Some of the logs above may not be about the certificate request. could be mixed with other requests.

No, it looks like that is working. It appears that lego is sending a malformed JWS. Almost certainly not a bug in Caddy…

Okay, so I should make an issue on the lego repo then?

Yeah, if you could that would be great. I’ll follow it and help them in debugging it if necessary.

1 Like

Thank you!

https://github.com/go-acme/lego/issues/1006

1 Like

I saw idez answer. Is he referring to the users key?

If that’s the issue, can I just delete the key and have caddy automatically get a new one? Or should I do something else? Will it affect renewals of my currently fetched certificates?

A one-time account switch shouldn’t hurt anything, no. You should be able to delete the users folder (assuming there is just the one user – if not, delete the right user account folder inside that one) and Caddy will just register a new account. Don’t do this yet though, read the rest of my post. :slight_smile:

Ideally, though, you could just generate a new key for the account, but I’m not sure if lego supports that and I’m waiting for ldez to get back to us about that. If the cause is key corruption, being able to simply use a new key would be the best solution.

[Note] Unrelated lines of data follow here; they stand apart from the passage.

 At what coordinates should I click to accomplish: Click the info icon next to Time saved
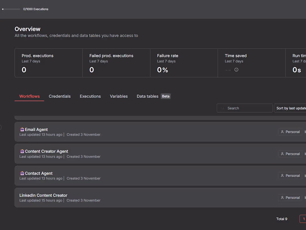[x=236, y=70]
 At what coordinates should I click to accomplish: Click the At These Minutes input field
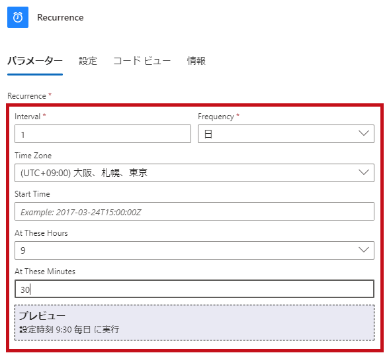point(194,289)
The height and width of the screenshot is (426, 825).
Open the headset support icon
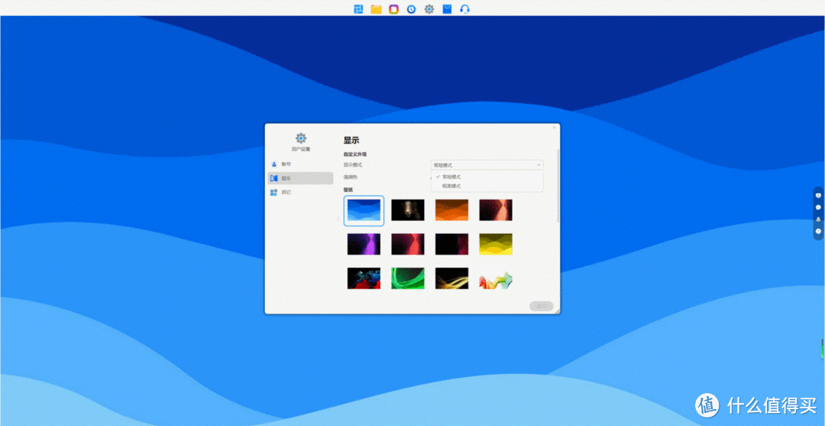click(464, 9)
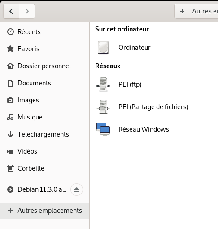Screen dimensions: 218x229
Task: Click the back navigation arrow
Action: tap(11, 11)
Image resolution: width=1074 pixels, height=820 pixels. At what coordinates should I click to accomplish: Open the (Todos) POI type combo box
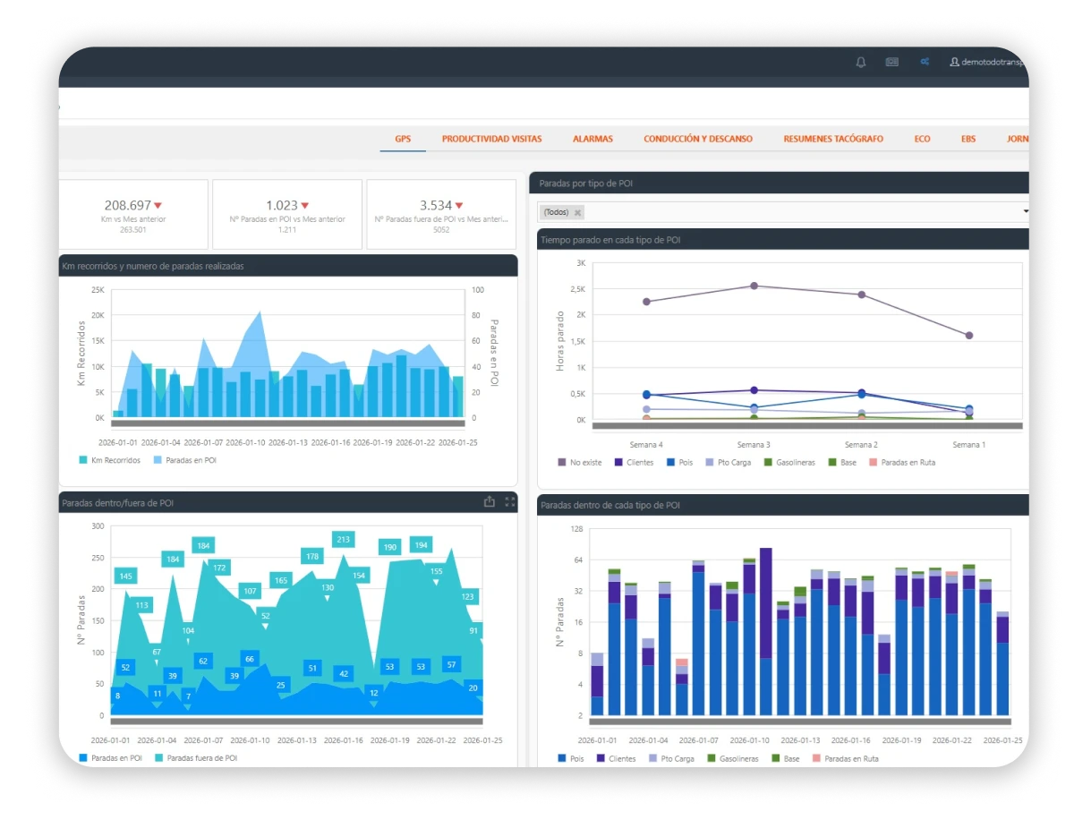(783, 212)
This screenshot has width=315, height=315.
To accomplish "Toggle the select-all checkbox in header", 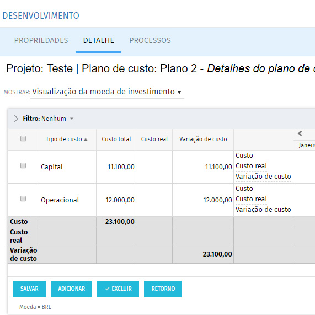I will pos(23,138).
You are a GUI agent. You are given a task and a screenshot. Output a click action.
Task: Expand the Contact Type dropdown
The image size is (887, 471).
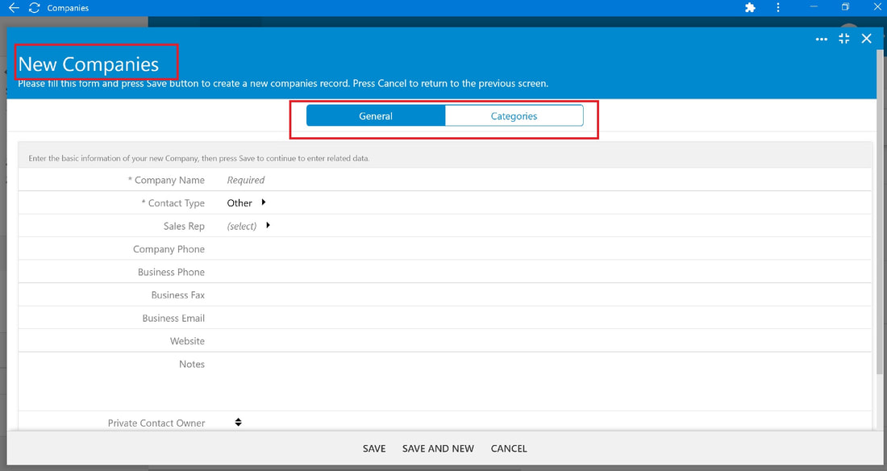pos(246,202)
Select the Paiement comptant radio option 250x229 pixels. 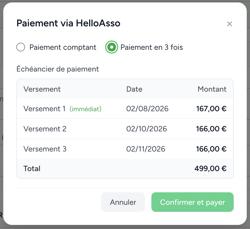(21, 47)
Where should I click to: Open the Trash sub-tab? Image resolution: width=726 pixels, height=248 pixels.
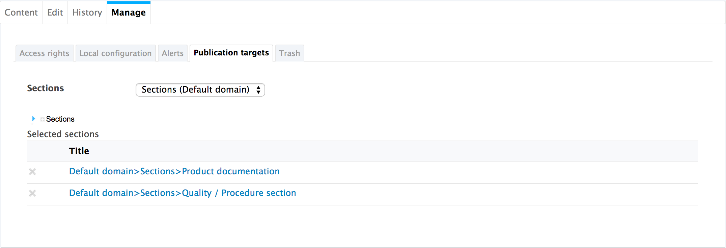click(289, 53)
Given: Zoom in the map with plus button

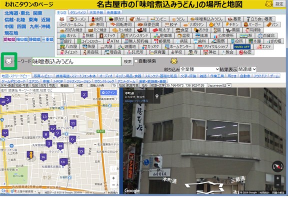Looking at the screenshot, I should (114, 178).
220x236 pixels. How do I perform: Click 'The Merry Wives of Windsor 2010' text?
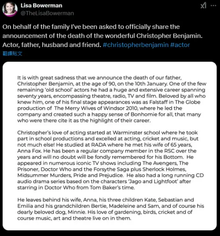pyautogui.click(x=95, y=108)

Before you delete anything, can you post the contents of the account’s .json file here? And can you also verify that the .key file is a valid EC PRIVATE KEY in PEM format?

If it is, we should re-open that issue on GitHub.

I only have one user.

I’ll see if I can get the json file and also verify the .key file.

Thanks!

1 Like

I’m not too comfortable revealing the email address used. I hope that’s okay.

json:

{
	"Email": "mail@mydomain.com",
	"Registration": {
		"body": {
			"status": "valid",
			"contact": [
				"mailto:mail@mydomain.com"
			]
		},
		"uri": "https://acme-v02.api.letsencrypt.org/acme/acct/70549132"
	}
}

Now the key I’m a bit unsure of how to validate. It has BEGIN EC PRIVATE KEY and END EC PRIVATE KEY with characters in the middle. seems right.

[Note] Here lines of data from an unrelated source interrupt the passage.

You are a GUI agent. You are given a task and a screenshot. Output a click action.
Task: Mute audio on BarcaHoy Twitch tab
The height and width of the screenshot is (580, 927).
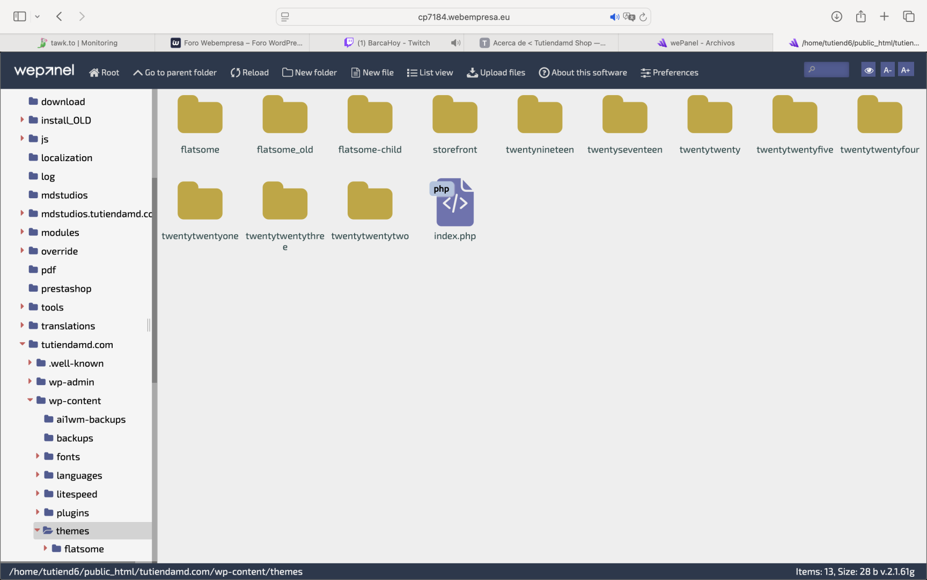pyautogui.click(x=455, y=43)
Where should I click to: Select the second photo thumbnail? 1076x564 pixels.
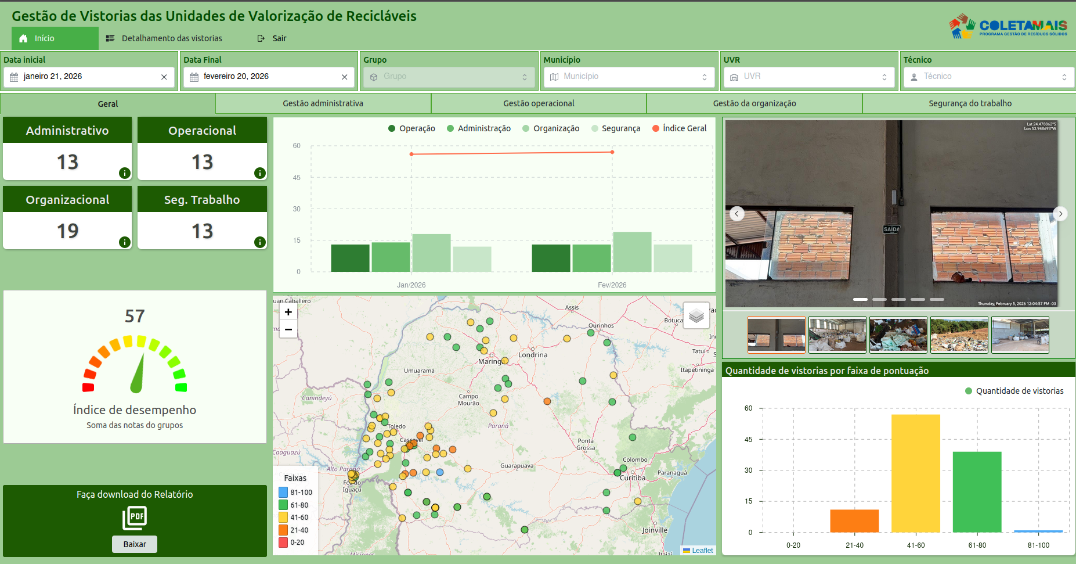pyautogui.click(x=837, y=335)
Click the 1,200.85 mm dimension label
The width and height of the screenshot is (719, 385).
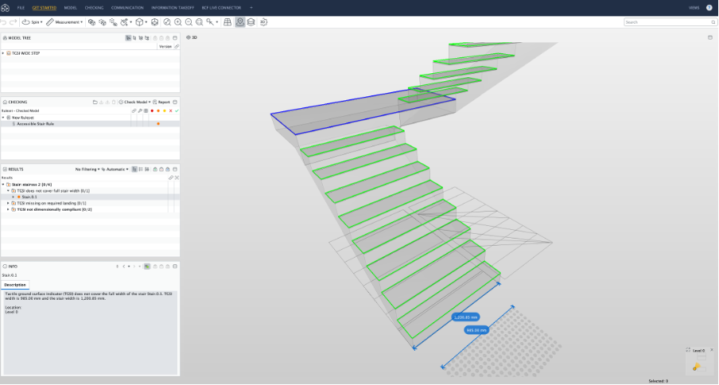[468, 317]
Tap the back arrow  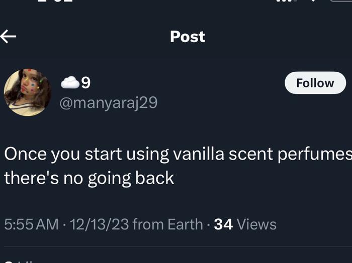(x=9, y=36)
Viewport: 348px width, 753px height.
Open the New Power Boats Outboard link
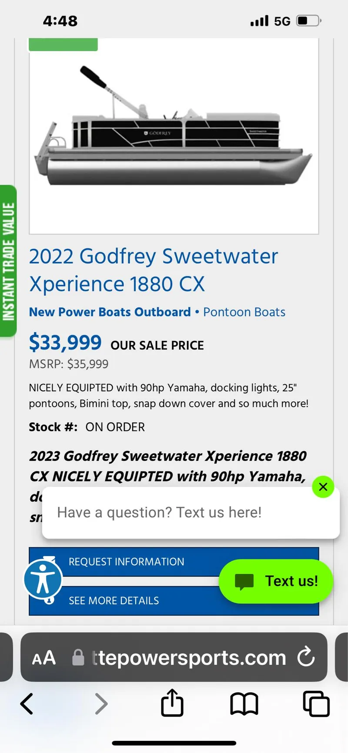click(110, 312)
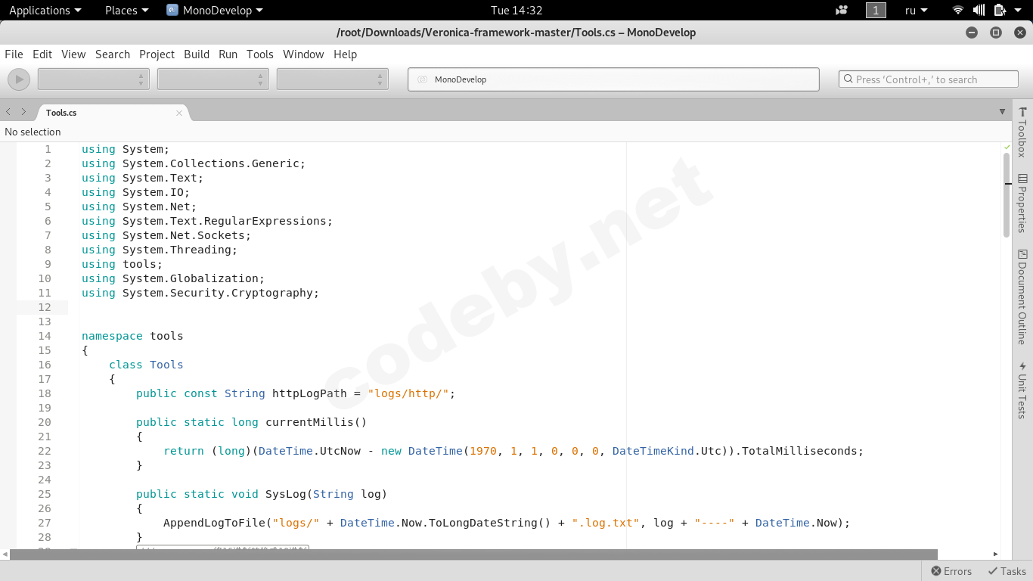Viewport: 1033px width, 581px height.
Task: Open the Document Outline side panel
Action: 1022,296

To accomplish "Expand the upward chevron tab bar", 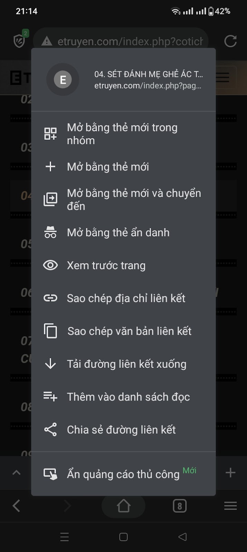I will point(16,473).
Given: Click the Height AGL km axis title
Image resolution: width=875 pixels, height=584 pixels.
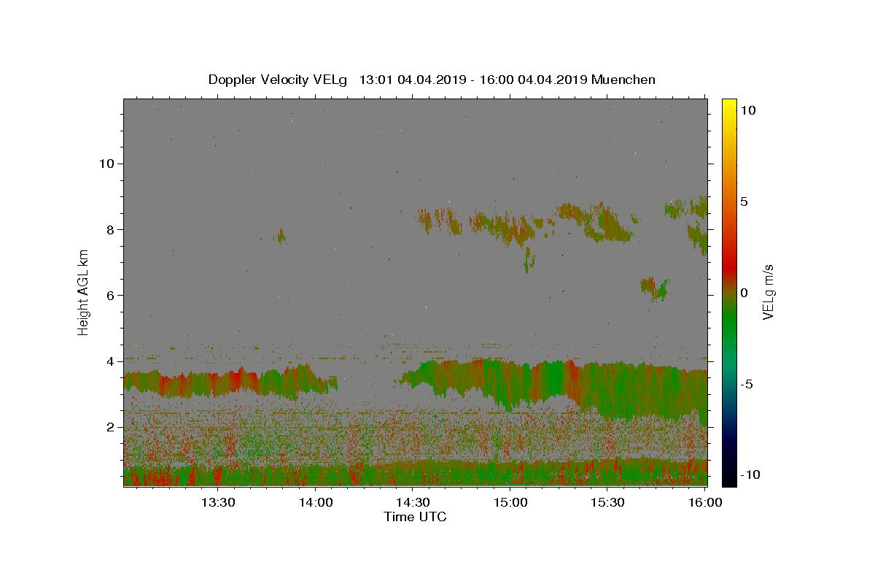Looking at the screenshot, I should [x=84, y=292].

If I run openssl ec -in key.pem -text -noout it seems to read it fine.

I’m a bit out of depth here :slight_smile:

That’s good enough for me, everything appears to be in order. I’ll reopen the issue and see if we can drill down further.

1 Like

I switched the user key/json files between my test setup and prod setup. Now the test setup has the errors, and the prod setup works. So something is definitely wrong with the user files.

1 Like

Interesting. Are both using the production let’s Encrypt endpoint?

Yes. Both use production.

@mxrlkn As per JWS verification error · Issue #1006 · go-acme/lego · GitHub, do you want any tips for adding log lines and recompiling with those changes?

I don’t really have a good idea about packaging it all. I currently build caddy with a few plugins to a docker image and run that. I have no go knowledge.

But shouldn’t the JWS always be logged with errors like this though? Or do you rather want to do a custom build with logging for this specific incident?